**Text:**
——
Mir war das alles ehrlich gesagt sehr peinlich. Ich dachte, vielleicht halten mich die ganzen Leute in diesem Raum für einen Exzentriker, der bei öffentlichen Vorträgen immer seltsame Fragen stellt. Um das zu verstehen, muss man wissen, dass diejenigen, die Science-Fiction mögen, nur einen winzigen Teil der riesigen Bevölkerung Chinas ausmachen. Leute, die sich mit Science-Fiction nicht auskennen, halten das Genre für Kinderkram – ähnlich wie Animes, Martial-Arts-Geschichten, bizarre Kostüme und provokante Frisuren. Willst du erwachsen werden, solltest du all das hinter dir lassen. Kurz gesagt: Die meisten finden es unrealistisch und lebensfern. Dabei kennen sie sich damit überhaupt nicht aus. In den Köpfen der Leute ist Science-Fiction wie ein weit entferntes Land – sie mögen davon gehört haben, wirklich etwas darüber wissen tun sie nicht. Wie auch? Schließlich interessieren sie sich nicht im Geringsten dafür. Wenn dann doch mal der Begriff »Science-Fiction« an ihr Ohr dringt, fragen sie mit ratloser Miene: »Ist Harry Potter
Science-Fiction?«
Allerdings war ich damals noch sehr jung und besaß einen exzentrischen Wagemut. In einer Teepause während einer internationalen Wissenschaftskonferenz kam mir deshalb der plötzliche Gedanke, zu einem bekannten Sinologen aus Deutschland zu gehen und ihn zu fragen, ob er schon einen Science-Fiction-
Roman aus China gelesen habe. Dieser alte Herr mit grauem Haar hatte einmal gesagt: In der chinesischen Literatur nach 1949 gibt es weder Autoren noch Werke von internationaler Bedeutung. Das sehe ich anders. Zu dem Zeitpunkt hatte Mo Yan noch nicht den Literaturnobelpreis erhalten, aber der zweite Band von Cixin Lius Trisolaris
-Trilogie mit dem Titel Der dunkle Wald
war schon erschienen. Im gesamten Science-Fiction-Kosmos des Landes herrschte große Begeisterung über die Reihe. Ich war mir ganz sicher: Im Feld der Science-Fiction hatten chinesische Schriftsteller Meisterwerke geschrieben, die es ohne Weiteres mit den Klassikern aus dem Westen aufnehmen können. Dennoch beendete der Herr das Thema höflich mit dem Satz: »Ich lese keine Science-Fiction, auch nicht aus Deutschland.« Das kann ich ihm selbstverständlich nicht vorwerfen: Schließlich lesen Chinesen auch nicht gern Science-Fiction aus ihrem eigenen Land.
——
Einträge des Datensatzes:
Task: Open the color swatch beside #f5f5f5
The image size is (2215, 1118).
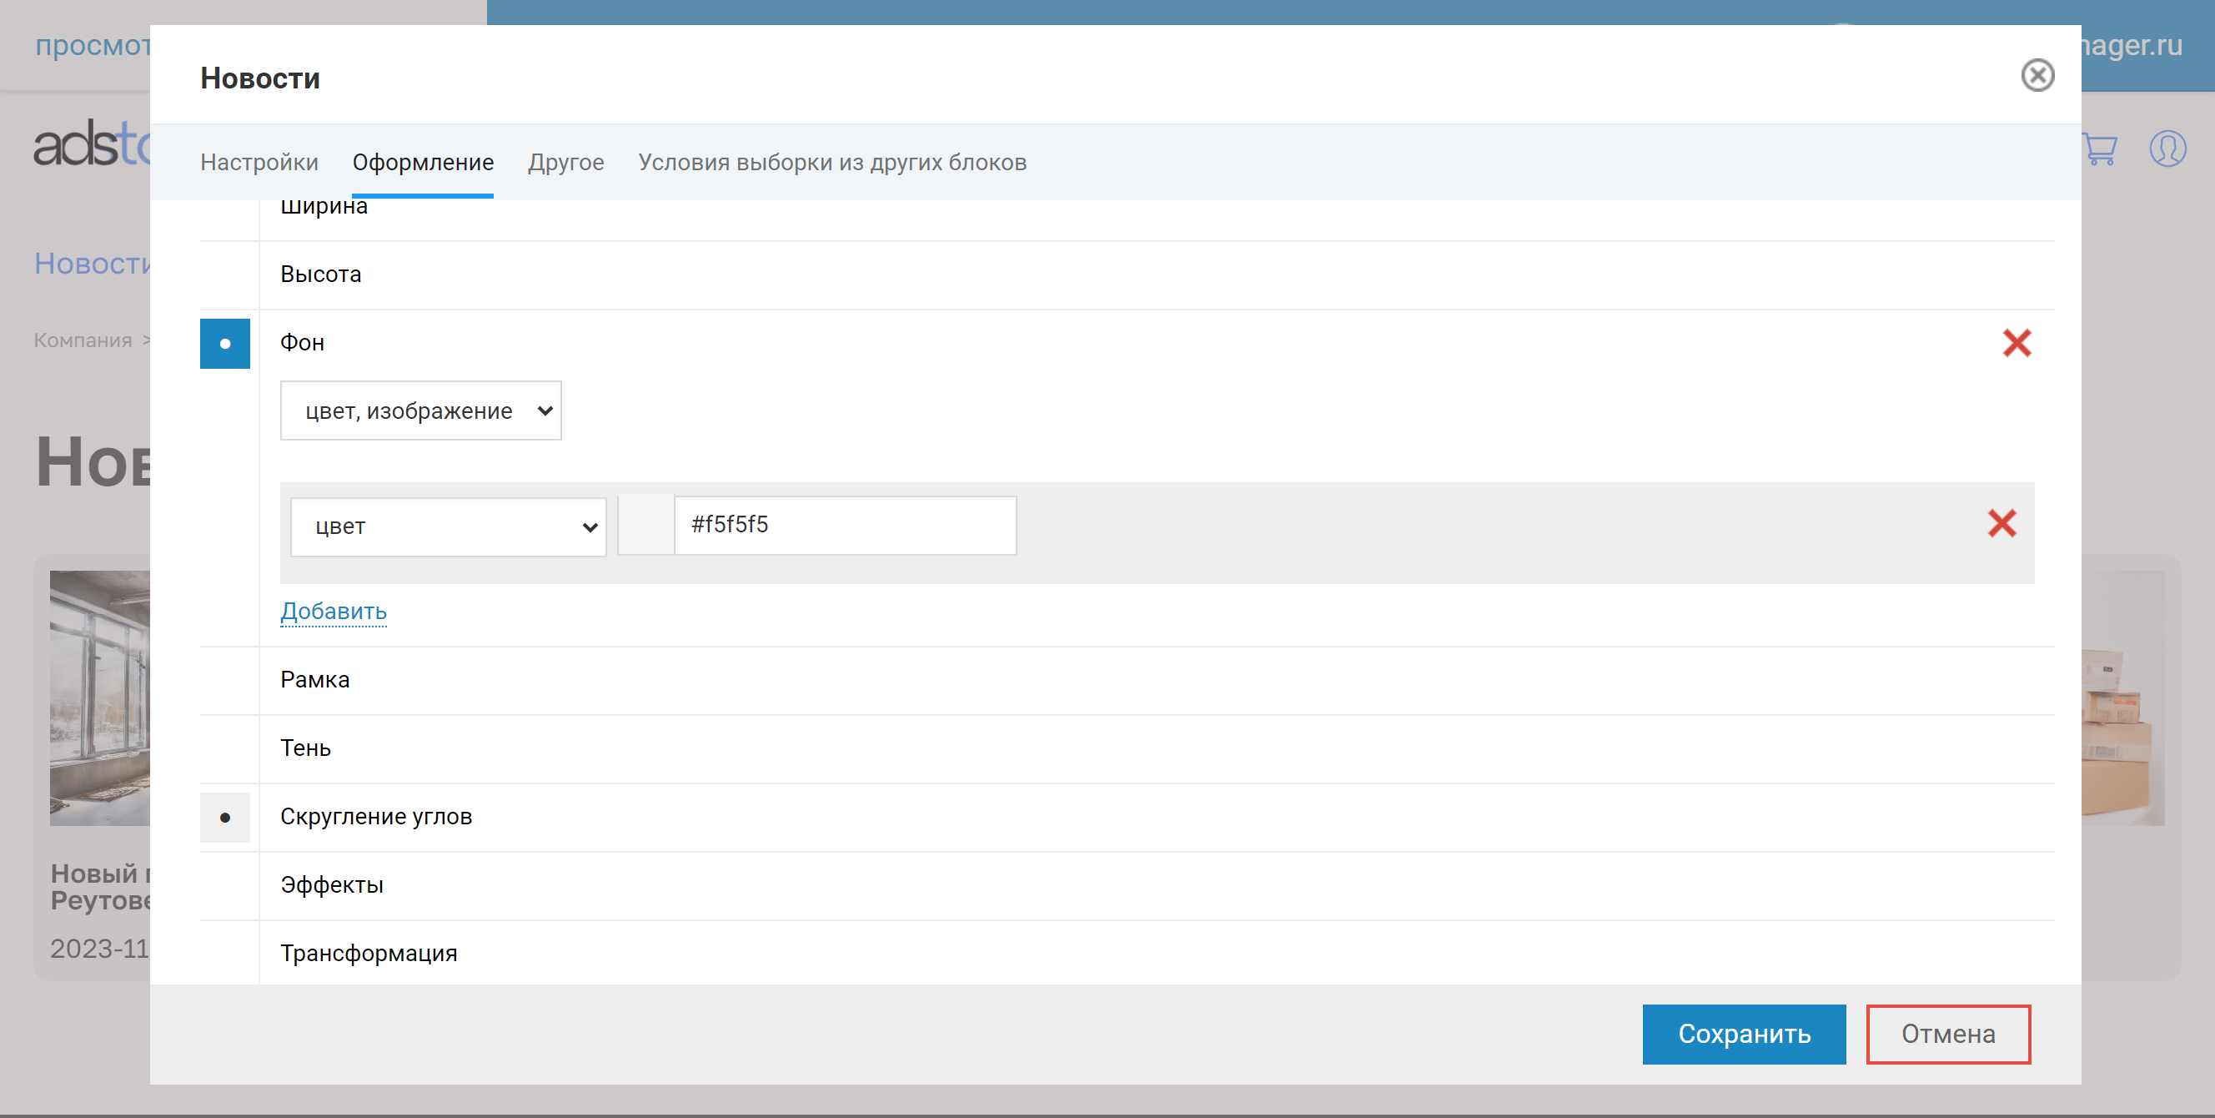Action: [x=646, y=525]
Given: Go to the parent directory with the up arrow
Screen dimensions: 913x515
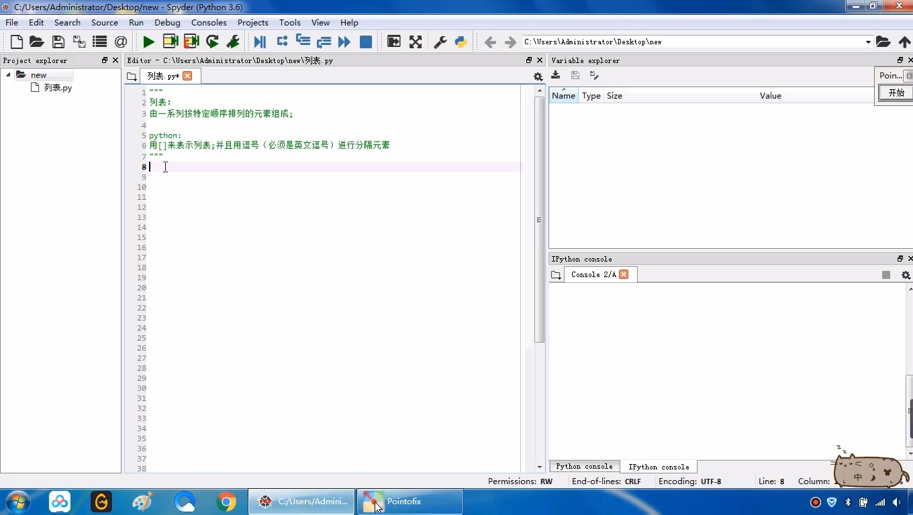Looking at the screenshot, I should 904,42.
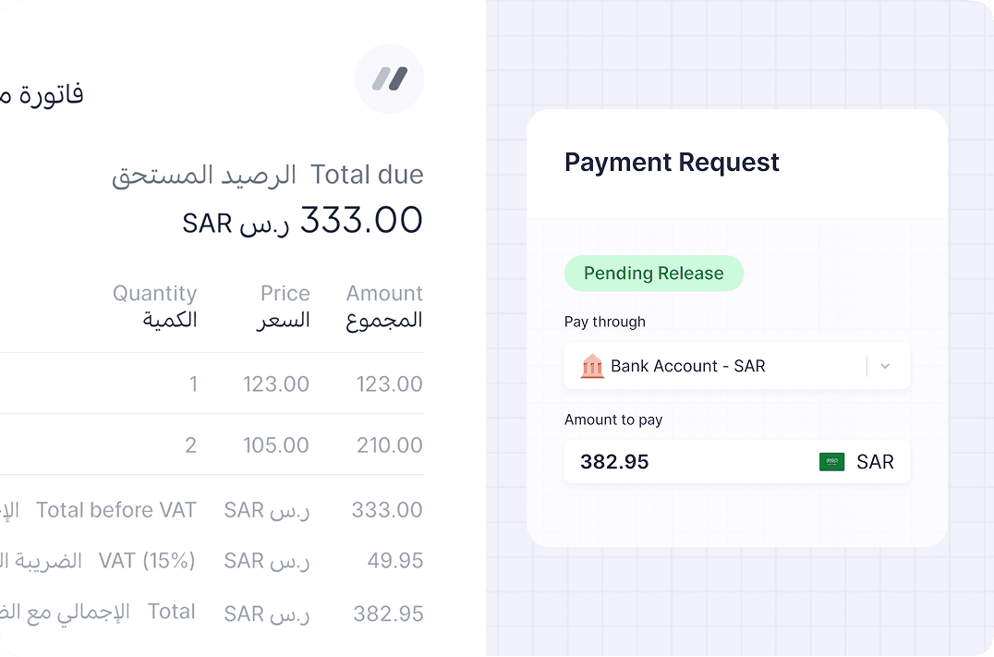Click the Amount to pay field

click(684, 462)
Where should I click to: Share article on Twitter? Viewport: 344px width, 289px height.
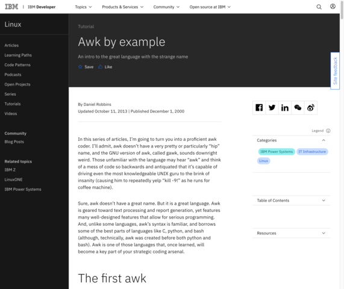pos(272,108)
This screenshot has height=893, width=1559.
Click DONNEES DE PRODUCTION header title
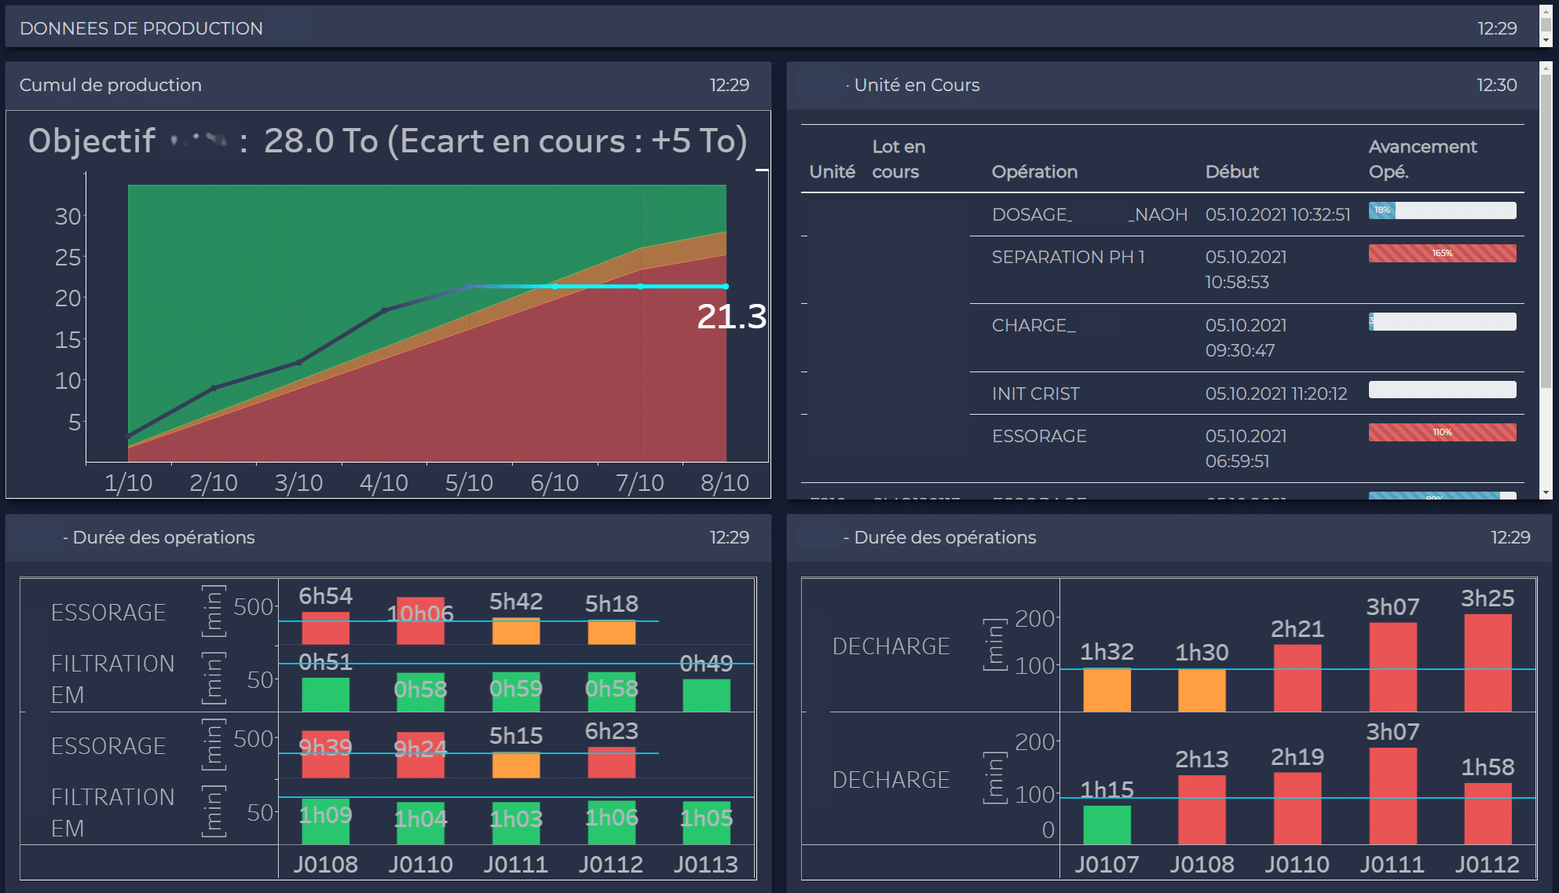pos(141,28)
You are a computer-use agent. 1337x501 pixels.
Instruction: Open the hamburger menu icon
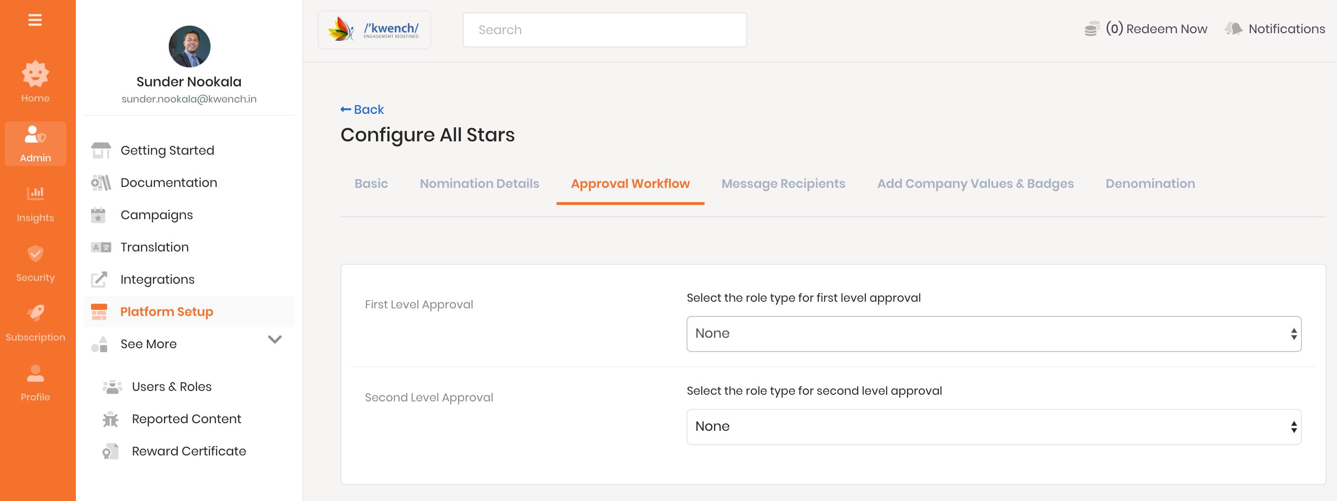coord(35,20)
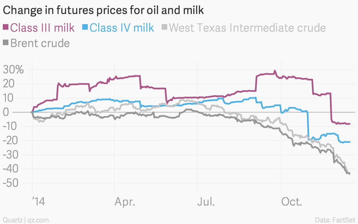Click the Apr. x-axis label
358x224 pixels.
[125, 202]
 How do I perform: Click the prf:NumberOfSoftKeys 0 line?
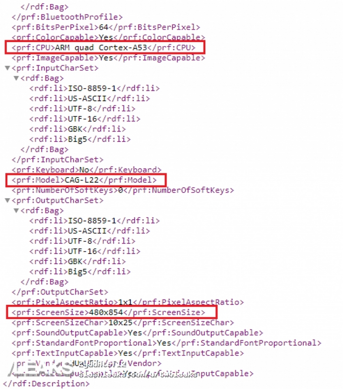[x=123, y=190]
——
**Aufgaben:**
A) Welcher Band von Cixin Lius Trilogie war laut dem Text über Science-Fiction in China zum Zeitpunkt des Gesprächs mit dem Sinologen bereits erschienen?
B) Führe den Text über Science-Fiction in China im Anschluss an seinen letzten Satz weiter.

**Antworten:**
A) Der zweite Band der Trisolaris-Trilogie mit dem Titel »Der dunkle Wald«.

B)
Ehrlich gesagt gehörte ich noch nie zu jenen fanatischen Fans, die ihr geliebtes Genre für das beste der Welt und die breite Masse, die das nicht so sieht, für blind halten. Ich streite mich nicht mal gern mit anderen darüber. Meine Fragen waren eher so etwas wie Performance-Kunst: Aus Gründen der Sicherheit oder auch, weil es einfach ist, haben die Leute eine emotionale Firewall um sich aufgebaut, die viele nutzlose Informationen der Außenwelt herausfiltert – Science-Fiction gehörte leider dazu. Meine Idee war, das »nutzlose« Genre auf die andere Seite der Firewall zurückzuwerfen, damit die Menschen es sich noch mal genauer ansehen müssen, und zwar mit vollem Bewusstsein! Viele Leute mögen denken, dass das sinnlos ist. Geschadet habe ich damit sicherlich niemandem
.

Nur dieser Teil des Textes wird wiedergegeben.